To the west of the drive, starting across from the cinder pile, were the factory buildings that fronted on Sangomon street, with sunken loading bays filled with rain water and dead rats. Beyond old Pete’s shack at the bottom of the ramp, where dump truck drove to the top of the pile to dump their loads, was another truck lot. The deeper into the lot you went, the more decrepit and abandon to rot the parked trailers became.

Way in the back a debris littered viaduct under the Soo line is where my cousin Wayne taught me, Frankie, and Little Georgie how to bust booze and beer bottles to get a long point to use in a fight. He stood under the viaduct near where the rusted superstructure came down in the center into a raised concrete pier dividing the two bays. Wayne was twelve, my idol. Imagine James Dean as a skinny kid running in the streets, just starting to slick back blonde hair.

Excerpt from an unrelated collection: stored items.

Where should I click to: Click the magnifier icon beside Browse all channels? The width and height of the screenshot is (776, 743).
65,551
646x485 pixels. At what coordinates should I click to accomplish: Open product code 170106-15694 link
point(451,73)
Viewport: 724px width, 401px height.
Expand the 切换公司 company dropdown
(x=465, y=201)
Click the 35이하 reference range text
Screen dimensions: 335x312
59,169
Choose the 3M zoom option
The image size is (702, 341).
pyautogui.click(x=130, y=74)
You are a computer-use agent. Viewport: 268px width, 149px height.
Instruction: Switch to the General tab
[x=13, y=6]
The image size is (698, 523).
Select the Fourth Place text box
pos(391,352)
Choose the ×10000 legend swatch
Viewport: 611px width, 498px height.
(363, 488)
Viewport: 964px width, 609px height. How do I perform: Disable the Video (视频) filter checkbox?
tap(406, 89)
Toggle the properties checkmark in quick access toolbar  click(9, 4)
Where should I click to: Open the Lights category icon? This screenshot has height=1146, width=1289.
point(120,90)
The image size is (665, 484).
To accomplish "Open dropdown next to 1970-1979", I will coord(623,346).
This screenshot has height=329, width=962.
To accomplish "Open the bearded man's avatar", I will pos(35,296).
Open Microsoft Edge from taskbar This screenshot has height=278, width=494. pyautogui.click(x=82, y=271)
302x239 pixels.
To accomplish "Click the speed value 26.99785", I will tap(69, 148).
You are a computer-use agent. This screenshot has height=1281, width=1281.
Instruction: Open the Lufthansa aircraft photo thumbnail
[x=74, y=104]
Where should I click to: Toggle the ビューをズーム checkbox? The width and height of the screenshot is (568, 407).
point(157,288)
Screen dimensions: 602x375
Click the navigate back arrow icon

“You got to grab it by the neck,” he said. “The kind with the long neck is better. Hold it like this, and you got’ a hold it lose in case it breaks wrong so you don’t cut yourself so bad.”

We all had bottles we held. Frankie threw his against the concrete wall holding up the track bed and got one with a better neck.

“Yeah. That’s better,” Wayne said. “So you don’t just whack’em. You got to use a glancing blow, like this.” He skimmed it against the concrete pier with a fast, almost sidearm swing. It left the neck intact, broke most of one side away, and left a long point almost as long as the bottle before he broke it.

My friends and I were tentative at first, scared. Little Georgie dropped his bottle as soon as it struck the concrete. Frankie was afraid to try. My bottle didn’t even break.

“What a bunch a chickens,” Wayne said, looking directly at me.

“Let me try again?”

I whacked it and cut the web between my thumb and finger. I stuck the web in my mouth. Little Georgie tried again and got a long point.

“I did it. Hey. You guys. I did it.” He slashed at the air. “Ha ha. Take that. Take that.”

Wayne grabbed me by the wrist and roughly handled my hand. I winced. There wasn’t much blood. “It’s not so bad.” He through my hand back at me scanned the littered street and picked up another bottle. “Here,” he said. “Try again, glancing this time. Glanceing.”

I approached the concrete pier, steely eyed, like my other hero, Paladin, from Have Gun, Will Travel, right before a gunfight. I scrunched up my face and struck my blow. I didn’t need to say anything. I held the long point hi over my head glinting in the sunlight, a skinny trail of blood running down my arm. After admiring the gift of my new talent, I turned.

“Come on, Frankie,” I said. Don’t be chicken.”